WHAT IS NEEDED >> Rewrite the listing below as a Markdown table with the columns "Row" and "Listing line." Number each line in order, skip any blank lines, and leave the pictures out.

DATA FOR THIS TASK >>

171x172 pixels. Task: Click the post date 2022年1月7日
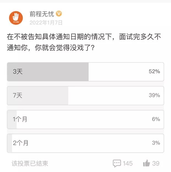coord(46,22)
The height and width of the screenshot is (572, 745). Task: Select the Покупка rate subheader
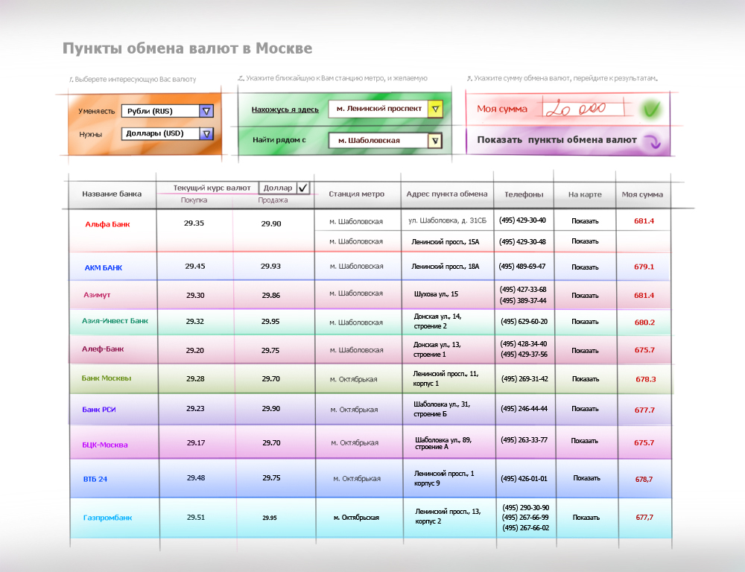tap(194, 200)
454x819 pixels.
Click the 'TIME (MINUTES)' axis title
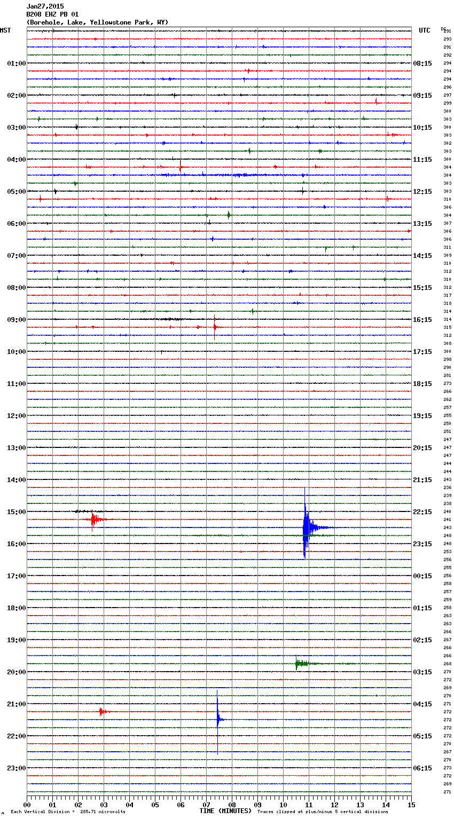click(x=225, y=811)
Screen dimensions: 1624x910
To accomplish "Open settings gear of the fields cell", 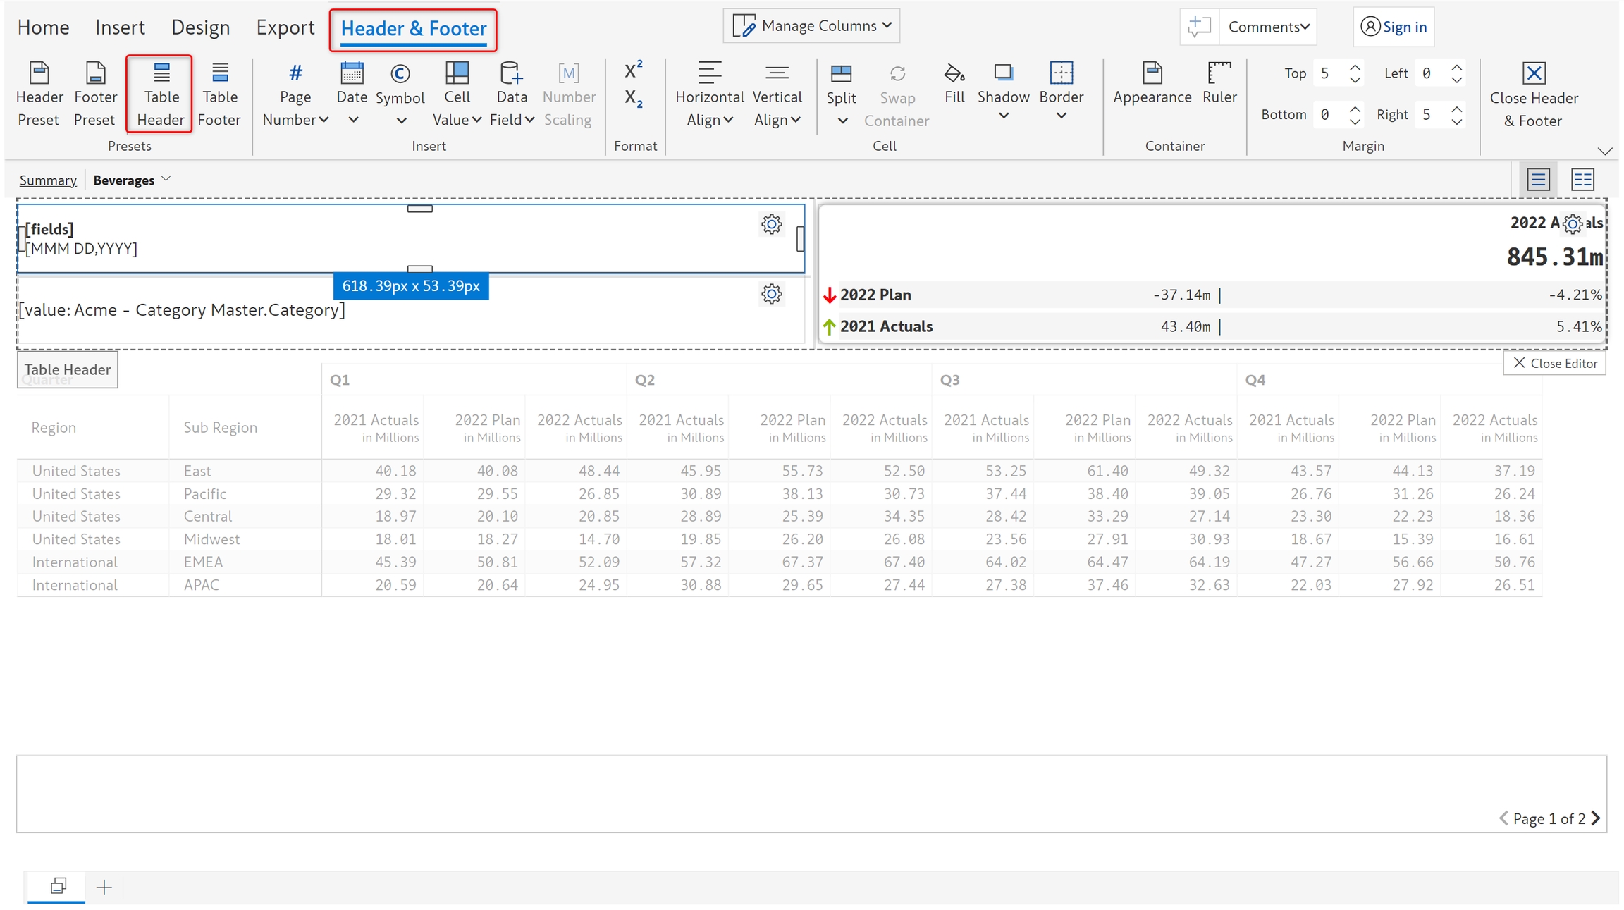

RIGHT ANSWER >>
| Row | Listing line |
|---|---|
| 1 | 171x172 pixels. Task: Click the post date 2022年1月7日 |
| 2 | coord(46,22) |
| 3 | The height and width of the screenshot is (572, 745). Task: Select the Покупка rate subheader |
| 4 | tap(194, 200) |
| 5 | 454x819 pixels. |
| 6 | Click the 'TIME (MINUTES)' axis title |
| 7 | click(x=225, y=811) |
| 8 | Screen dimensions: 1624x910 |
| 9 | To accomplish "Open settings gear of the fields cell",  |